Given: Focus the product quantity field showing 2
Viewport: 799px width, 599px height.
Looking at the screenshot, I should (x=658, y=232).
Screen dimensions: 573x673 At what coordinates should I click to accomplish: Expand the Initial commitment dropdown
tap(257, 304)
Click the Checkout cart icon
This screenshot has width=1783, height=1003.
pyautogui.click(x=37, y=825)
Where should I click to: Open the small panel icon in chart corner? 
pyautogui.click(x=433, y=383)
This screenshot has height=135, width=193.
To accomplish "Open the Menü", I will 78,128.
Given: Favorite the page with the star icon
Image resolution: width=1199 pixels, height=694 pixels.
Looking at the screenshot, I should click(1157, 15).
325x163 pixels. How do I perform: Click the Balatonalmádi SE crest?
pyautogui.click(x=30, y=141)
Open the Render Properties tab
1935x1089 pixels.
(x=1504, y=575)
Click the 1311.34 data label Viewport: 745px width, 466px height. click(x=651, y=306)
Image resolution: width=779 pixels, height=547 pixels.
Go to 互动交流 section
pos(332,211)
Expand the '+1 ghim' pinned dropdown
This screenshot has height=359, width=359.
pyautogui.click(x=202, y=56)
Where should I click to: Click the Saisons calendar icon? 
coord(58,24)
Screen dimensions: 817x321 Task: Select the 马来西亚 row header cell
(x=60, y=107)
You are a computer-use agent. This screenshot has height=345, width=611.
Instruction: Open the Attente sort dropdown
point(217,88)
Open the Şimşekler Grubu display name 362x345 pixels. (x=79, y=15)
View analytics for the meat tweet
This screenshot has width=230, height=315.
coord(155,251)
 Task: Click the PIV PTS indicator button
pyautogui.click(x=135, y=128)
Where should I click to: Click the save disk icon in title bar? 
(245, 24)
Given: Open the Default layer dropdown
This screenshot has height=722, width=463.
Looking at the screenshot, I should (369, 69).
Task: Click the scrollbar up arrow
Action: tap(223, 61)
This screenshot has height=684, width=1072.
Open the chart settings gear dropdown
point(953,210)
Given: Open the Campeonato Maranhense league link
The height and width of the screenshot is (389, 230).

| STATED EXERCISE |
Put every line of the material above into a numbered list, omitting any blank lines.

| SOLUTION TO THIS EXERCISE |
1. Given: Focus the product quantity field showing 2
2. Viewport: 799px width, 599px height.
3. Looking at the screenshot, I should (x=658, y=232).
4. Screen dimensions: 573x673 At what coordinates should I click to accomplish: Expand the Initial commitment dropdown
5. tap(257, 304)
6. Click the Checkout cart icon
7. This screenshot has width=1783, height=1003.
8. pyautogui.click(x=37, y=825)
9. Where should I click to: Open the small panel icon in chart corner? 
10. pyautogui.click(x=433, y=383)
11. This screenshot has height=135, width=193.
12. To accomplish "Open the Menü", I will 78,128.
13. Given: Favorite the page with the star icon
14. Image resolution: width=1199 pixels, height=694 pixels.
15. Looking at the screenshot, I should click(1157, 15).
16. 325x163 pixels. How do I perform: Click the Balatonalmádi SE crest?
17. pyautogui.click(x=30, y=141)
18. Open the Render Properties tab
19. 1935x1089 pixels.
20. (x=1504, y=575)
21. Click the 1311.34 data label Viewport: 745px width, 466px height. click(x=651, y=306)
22. Image resolution: width=779 pixels, height=547 pixels.
23. Go to 互动交流 section
24. pos(332,211)
25. Expand the '+1 ghim' pinned dropdown
26. This screenshot has height=359, width=359.
27. pyautogui.click(x=202, y=56)
28. Where should I click to: Click the Saisons calendar icon? 
29. coord(58,24)
30. Screen dimensions: 817x321 Task: Select the 马来西亚 row header cell
31. (x=60, y=107)
32. You are a computer-use agent. This screenshot has height=345, width=611.
33. Instruction: Open the Attente sort dropdown
34. point(217,88)
35. Open the Şimşekler Grubu display name 362x345 pixels. (x=79, y=15)
36. View analytics for the meat tweet
37. This screenshot has width=230, height=315.
38. coord(155,251)
39.  Task: Click the PIV PTS indicator button
40. pyautogui.click(x=135, y=128)
41. Where should I click to: Click the save disk icon in title bar? 
42. (245, 24)
43. Given: Open the Default layer dropdown
44. This screenshot has height=722, width=463.
45. Looking at the screenshot, I should (369, 69).
46. Task: Click the scrollbar up arrow
47. Action: tap(223, 61)
48. This screenshot has height=684, width=1072.
49. Open the chart settings gear dropdown
50. point(953,210)
51. Given: Open the Campeonato Maranhense league link
52. The height and width of the screenshot is (389, 230).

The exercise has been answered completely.